How to Check Free Memory in Ubuntu?
You are reading this tutorial as you may be facing one of the below issue.
- Do you want to know- How much RAM memory is available to run your new application?
- Your application is crashing.
- You don’t have enough Physical memory to run application.
- Or you just want to learn more about memory management in Linx (Ubuntu) system.
This tutorial is for you.
Let’s dig into it.
If you think your system has become slow, you must check the available RAM memory.
Use free command. This will give you a detail about total, used, cache and free memory.
Syntax for Free Command
Run simple free command. It gives a result in three rows about memory utilization on your Linux system.
[email protected]:~$ free total used free shared buff/cache available Mem: 13767048 846436 12081688 14284 838924 12640988 Swap: 2097148 0 2097148
The first row is the header. The second row is for the main memory. The third row is for swap memory.
This metrics covers following memory details.
- Total memory
- Used memory
- Free memory
- Shared memory
- Buffer and Cache memory
- Available memory
By default, all the data shown here are in KiloBytes (KB). This format is not much readable and very difficult to count a number of digits.
Fortunately, you don’t need to do that. You can print all the memory size data in a human-readable format.
Let’s see how you can get this informaton in Human readable format?
Get Free Memory in Human Readable Format
Pass ‘-h’ as an option to the free command.
[email protected]:~$ free -h total used free shared buff/cache available Mem: 13G 819M 11G 13M 820M 12G Swap: 2.0G 0B 2.0G
You can also print the sum of the column to calculate the total size available and used to run any application.
[email protected]:~$ free -h -t total used free shared buff/cache available Mem: 13G 1.0G 10G 15M 1.2G 11G Swap: 2.0G 0B 2.0G Total: 15G 1.0G 12G
If you don’t have much free memory, you can uninstall unused packages from your Ubuntu system.
You can also clean the memory by disabling any running process.
Moving to further, you can show the RAM memory in different format and metrics.
Use following option with the free comand. (Information about each option is self descriptive.)
-b, --bytes - Display output in bytes. --kilo - Display output in kilobytes (1KB = 1000bytes). --mega - Display output in megabytes. --giga - Display output in gigabytes. --tera - Display output in terabytes. -k, --kibi - Display output in kibibytes. (1KiB = 1024bytes).

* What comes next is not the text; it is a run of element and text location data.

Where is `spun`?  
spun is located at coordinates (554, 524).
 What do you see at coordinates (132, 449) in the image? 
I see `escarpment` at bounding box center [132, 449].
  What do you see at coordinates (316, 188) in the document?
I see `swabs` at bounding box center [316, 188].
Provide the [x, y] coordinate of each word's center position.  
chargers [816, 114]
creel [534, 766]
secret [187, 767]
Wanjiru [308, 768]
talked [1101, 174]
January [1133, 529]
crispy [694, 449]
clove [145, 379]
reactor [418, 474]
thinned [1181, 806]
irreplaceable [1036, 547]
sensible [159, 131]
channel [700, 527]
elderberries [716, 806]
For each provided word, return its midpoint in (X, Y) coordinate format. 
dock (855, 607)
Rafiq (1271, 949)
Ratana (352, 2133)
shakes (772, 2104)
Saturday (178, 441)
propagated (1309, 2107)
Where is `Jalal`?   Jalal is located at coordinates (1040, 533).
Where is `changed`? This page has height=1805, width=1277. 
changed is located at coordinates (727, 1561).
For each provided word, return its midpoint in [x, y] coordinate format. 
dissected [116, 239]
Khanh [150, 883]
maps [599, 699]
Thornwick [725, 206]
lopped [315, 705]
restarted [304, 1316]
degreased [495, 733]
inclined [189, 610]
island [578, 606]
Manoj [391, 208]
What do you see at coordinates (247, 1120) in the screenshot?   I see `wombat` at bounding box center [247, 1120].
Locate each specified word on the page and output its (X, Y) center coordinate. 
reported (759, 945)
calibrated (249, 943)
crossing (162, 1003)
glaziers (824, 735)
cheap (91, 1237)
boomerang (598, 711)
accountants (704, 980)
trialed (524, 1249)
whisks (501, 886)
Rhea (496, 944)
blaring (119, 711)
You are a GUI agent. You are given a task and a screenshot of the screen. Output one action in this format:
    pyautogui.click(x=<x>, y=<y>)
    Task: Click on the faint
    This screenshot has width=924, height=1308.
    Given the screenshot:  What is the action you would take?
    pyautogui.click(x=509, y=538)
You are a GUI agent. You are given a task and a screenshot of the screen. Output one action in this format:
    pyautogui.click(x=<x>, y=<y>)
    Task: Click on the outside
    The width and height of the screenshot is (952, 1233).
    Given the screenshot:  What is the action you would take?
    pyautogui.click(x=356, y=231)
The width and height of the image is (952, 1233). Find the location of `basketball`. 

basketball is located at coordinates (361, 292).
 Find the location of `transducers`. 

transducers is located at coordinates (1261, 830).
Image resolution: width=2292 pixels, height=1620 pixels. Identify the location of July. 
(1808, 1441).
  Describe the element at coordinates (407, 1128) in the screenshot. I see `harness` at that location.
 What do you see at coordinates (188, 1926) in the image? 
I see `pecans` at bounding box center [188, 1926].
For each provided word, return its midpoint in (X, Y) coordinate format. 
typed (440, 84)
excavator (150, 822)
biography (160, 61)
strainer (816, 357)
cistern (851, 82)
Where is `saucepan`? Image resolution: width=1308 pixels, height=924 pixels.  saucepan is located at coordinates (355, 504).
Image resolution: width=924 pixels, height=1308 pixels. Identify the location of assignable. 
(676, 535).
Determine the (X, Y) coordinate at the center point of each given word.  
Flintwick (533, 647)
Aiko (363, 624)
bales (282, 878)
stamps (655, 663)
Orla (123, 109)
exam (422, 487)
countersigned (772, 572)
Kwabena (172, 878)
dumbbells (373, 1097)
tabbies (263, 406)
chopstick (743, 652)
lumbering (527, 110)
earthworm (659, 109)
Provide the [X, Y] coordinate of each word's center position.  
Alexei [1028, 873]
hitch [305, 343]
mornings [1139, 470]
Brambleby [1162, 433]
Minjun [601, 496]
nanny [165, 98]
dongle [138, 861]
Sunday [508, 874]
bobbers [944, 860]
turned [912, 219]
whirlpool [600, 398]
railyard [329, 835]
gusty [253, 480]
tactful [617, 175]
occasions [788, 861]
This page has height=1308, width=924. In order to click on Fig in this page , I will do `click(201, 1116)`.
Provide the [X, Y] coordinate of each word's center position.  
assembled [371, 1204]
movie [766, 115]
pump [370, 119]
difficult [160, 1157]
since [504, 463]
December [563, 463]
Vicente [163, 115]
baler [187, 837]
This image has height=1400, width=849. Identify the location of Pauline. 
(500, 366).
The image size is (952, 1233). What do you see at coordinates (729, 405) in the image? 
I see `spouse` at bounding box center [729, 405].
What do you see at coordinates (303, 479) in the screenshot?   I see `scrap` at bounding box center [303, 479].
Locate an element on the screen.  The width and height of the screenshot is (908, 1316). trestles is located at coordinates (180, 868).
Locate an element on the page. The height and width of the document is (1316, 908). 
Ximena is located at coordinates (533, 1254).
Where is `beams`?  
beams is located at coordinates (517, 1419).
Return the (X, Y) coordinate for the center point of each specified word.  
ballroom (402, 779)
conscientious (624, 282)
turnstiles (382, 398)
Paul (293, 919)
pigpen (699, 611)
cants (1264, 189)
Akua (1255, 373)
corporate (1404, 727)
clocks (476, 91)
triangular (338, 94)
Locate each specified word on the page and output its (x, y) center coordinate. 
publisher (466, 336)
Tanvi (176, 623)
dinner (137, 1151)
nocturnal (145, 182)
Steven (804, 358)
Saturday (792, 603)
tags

This is the default unit. -m, --mebi - Display output in mebibytes. -g, --gibi - Display output in gibytes. --tebi - Display output in tebibytes. --peti - Display output in pebibytes. --si - Instead of 1024, use powers of 1000. For example --mebi --si is equal to --mega.
You can try these different options.
Now, let’s make it more interesting.
Continuously Display Free Memory
Are you running any application? And you want to track how much memory is getting utilized over the period.
You can print free memory by specifying seconds ‘-s’. It will print the memory metrics after every specified second.
Lets print the memory usage at every 5 seconds.
[email protected]:~$ free -s 5
total used free shared buff/cache available Mem: 13767048 1072732 11406516 15956 1287800 12379012 Swap: 2097148 0 2097148 total used free shared buff/cache available Mem: 13767048 1072740 11406508 15956 1287800 12379004 Swap: 2097148 0 2097148 total used free shared buff/cache available Mem: 13767048 1072740 11406508 15956 1287800 12379004 Swap: 2097148 0 2097148
It will keep displaying memory metrics until you stop it.
You can also specify the number of times memory metrics have to be printed using ‘-c’ option.
free -s 5 -c 10
Now it will display the memory metrics total 10 times. The Metric will be displayed every 5 seconds.
In this tutorial you have learned free command to check the main memory usage. Similary, you can check the available disk storage memory.